Il tutto è diretto ed interpretato in modo semplicemente incredibile, incorniciando questa come una delle sequenze più belle e riuscite di sempre: questo finale rappresenta, narrativamente parlando, il punto forte della produzione, e mentiremmo se dicessimo che tutta quanta la campagna non meriterebbe di essere finita solo per questa scena.
Come se già questo non bastasse, la storia di per sè, e ciò che ci farà poi giungere a questa epica conclusione, scorre lentamente ma senza mai annoiare: è come se Rockstar avesse impiantato la struttura narrativa e meccanica dei GTA in un contesto completamente differente, andando ad adattare ogni singolo spunto narrativo all’ambiente, al periodo, allo stile e alle tematiche del Far West di inizio ‘900, riuscendoci alla perfezione. Non risulterà mai invasiva ma sempre interessante, e ci verrà sempre voglia di andare avanti per scoprire quale prossimo folle personaggio incontreremo. Nonostante ciò, è innegabile che il ritmo sia ben differente da quello visto dei GTA: la campagna è più lunga, lenta, e non sempre orientata all’azione.
Sensazioni ed emozioni
Quindi, se già dal punto di vista della campagna, Red Dead Redemption riesce ad affermarsi come un’opera magna, non possiamo non spendere due parole per il mondo di gioco.
L’ampia regione Westerniana proposta da Rockstar Games è quanto di più bello e vivido ci si possa immaginare: la mappa non offre cose da fare in ogni suo angolo, in quanto nella maggior parte delle occasioni dovremo semplicemente andare da un punto A ad un punto B senza troppe difficoltà, o comunque con pochi imprevisti; nonostante ciò il farlo rappresenta qualcosa di impagabilmente soddisfacente. Grazie alla geniale funzionalità di “pilota automatico” attivabile a piacimento mentre si è sul cavallo, il viaggiare in una strada sterrata a tutta velocità tra le sconfinate lande desertiche piene di alberi secchi e cactus è sempre un’emozione: ogni elemento grafico e artistico dello scenario è al posto giusto, il cavallo (e il protagonista stesso) è animato magistralmente, le musiche d’atmosfera azzeccate, mentre il ciclo giorno notte e i casuali agenti atmosferici si uniscono per rendere il tutto una goduria puramente sensazionale.

ELENCO DEI COMPITI =
- a) Riscrivi in forma più breve il paragrafo del testo su Red Dead Redemption che comincia con "L’ampia regione Westerniana", mantenendone i fatti principali.
- b) Secondo il testo su Red Dead Redemption, quale funzionalità si può attivare a piacimento mentre si è a cavallo?
- c) Prosegui il testo su Red Dead Redemption dopo la sua ultima frase.

DATI FORNITI =
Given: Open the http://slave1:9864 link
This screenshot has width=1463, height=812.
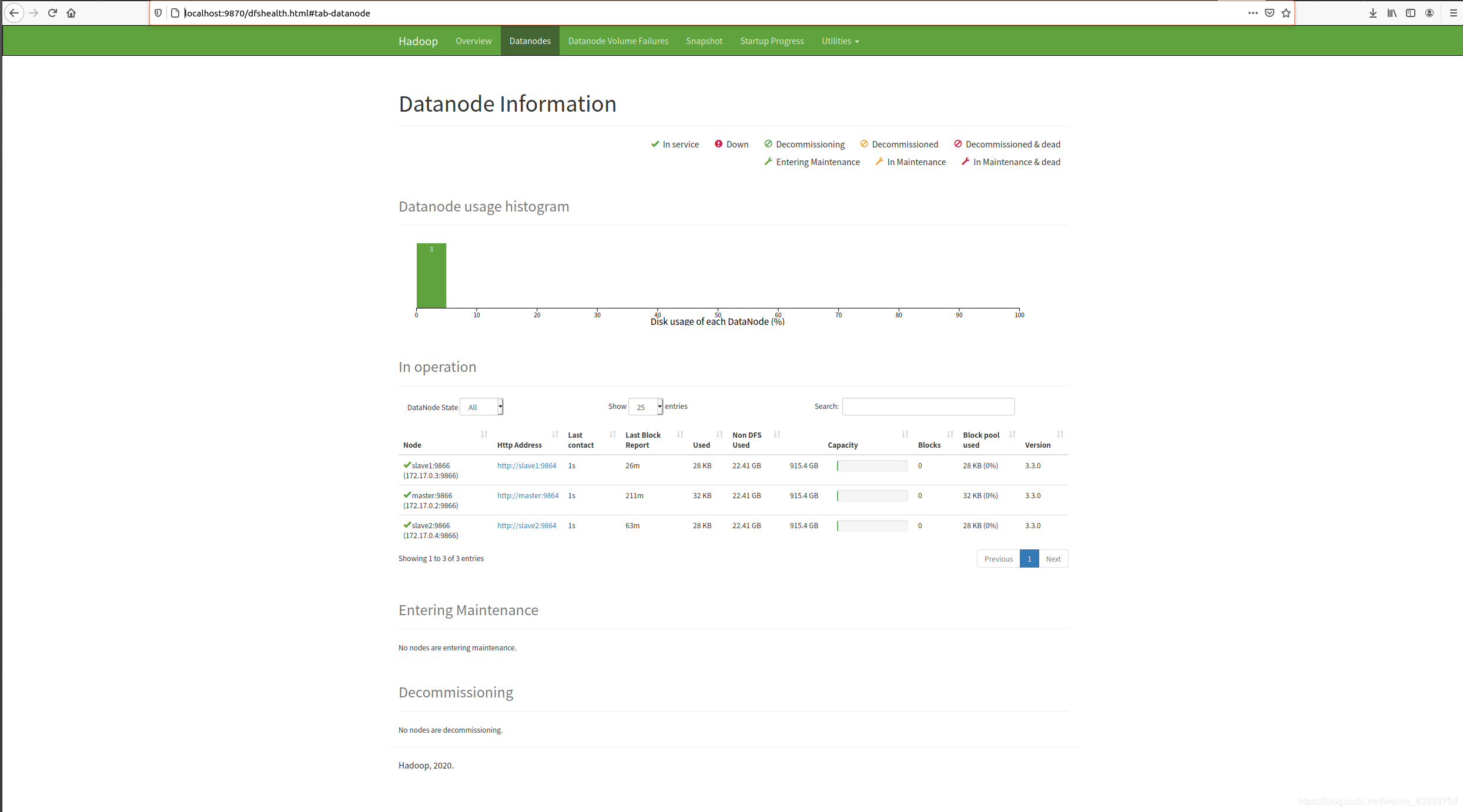Looking at the screenshot, I should tap(526, 465).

LE RISPOSTE =
- a) La regione western creata da Rockstar Games è bellissima e vivida. La mappa non offre attività in ogni angolo e spesso ci si limita a spostarsi da un punto A a un punto B con pochi imprevisti, ma farlo è molto soddisfacente. Grazie al "pilota automatico" attivabile a cavallo, correre sulle strade sterrate tra lande desertiche, alberi secchi e cactus è sempre un'emozione. Lo scenario è curato in ogni elemento, il cavallo e il protagonista sono animati magistralmente e le musiche sono azzeccate. Il ciclo giorno-notte e il meteo casuale completano un'esperienza molto appagante.

- b) Il "pilota automatico".

- c)
Con le premesse appena definite, va anche detto che le ambientazioni non sono semplicemente una serie di aree geologicamente ben costruite disseminate di attività da completare, ma ha un’amalgama che raramente abbiamo avuto occasione di vedere negli open world: la mappa infatti presenta un enorme varietà di ambientazioni, tra aree desertiche e boscose, distese lacustri e fluviali, città, villaggi, colline e montagne, il tutto chiaramente riempito e animato da NPC e animali. Però, a conti fatti, Red Dead non è un gioco così sconfinato, longevo o incredibilmente zeppo di contenuti; le attività da portare a termine non sono troppe, ma ognuna da un ottimo pretesto al giocatore per frenare la sua corsa verso il finale del gioco, e offrendogli qualche ora di svago: per puro roleplay era particolarmente piacevole fermarsi in una cittadina, entrare nel saloon, sedersi al tavolo con altri brutti ceffi e giocare a Blackjack, mentre magari fuori vi era la pioggia…tanto per fare un esempio.
Anche il gameplay faceva la sua porca figura: intendiamoci, non vi erano meccaniche eccessivamente divertenti o rivoluzionarie, ma sparare, muoversi tra le coperture, correre e guidare il cavallo offrivano comunque un feeling positivo con il pad alla mano.
Per concludere la retrospettiva, parliamo un po’ del comparto grafico: in quel periodo, più titoli uscivano, più la grafica migliorava. Tra vari i Crysis e Gears of War, che mostravano una cura nei dettagli grafici che hanno un che di storico, anche Red Dead spiccava per il suo comparto tecnico: se consideriamo la grandezza del titolo Rockstar rispetto ai singoli capitoli delle altre due saghe sopracitate, è facile notare come nel complesso il lavoro di Rockstar fosse incredibile: le animazioni facciali e non erano spaventose, le texture e i modelli dei personaggi e degli animali lavorate e curate, e, come già detto in precedenza, anche i paesaggi e gli ambienti erano realizzati con imponenza, offrendo ancora oggi un colpo d’occhio non indifferente.
Va anche accennata la presenza dell’ottimo DLC Undead Nightmare, rilasciato qualche tempo dopo: si trattava di uno spinoff nel quale il mondo di gioco veniva invaso da un infezione di zombie, andando a creare da zero una storia totalmente nuova, con atmosfere e toni estremamente più cupi. Senza perderci in troppe chiacchiere, possiamo confermare che anche questa si trattò di un’ottima aggiunta, che portò veramente una ventata di varietà in quell’universo.
Insomma, sul fatto che Red Dead Redemption sia un capolavoro videoludico c’è poco da obiettare: attenzione però, il gioco non rivoluziona niente, ma nonostante ciò risulta comunque essere uno di quei giochi al quale si fa fatica a trovare dei difetti; Rockstar è sempre stata maestra nel curare ogni singolo aspetto dei loro videogiochi, e otto anni fa lo ha dimostrato in modo fin troppo inequivocabile.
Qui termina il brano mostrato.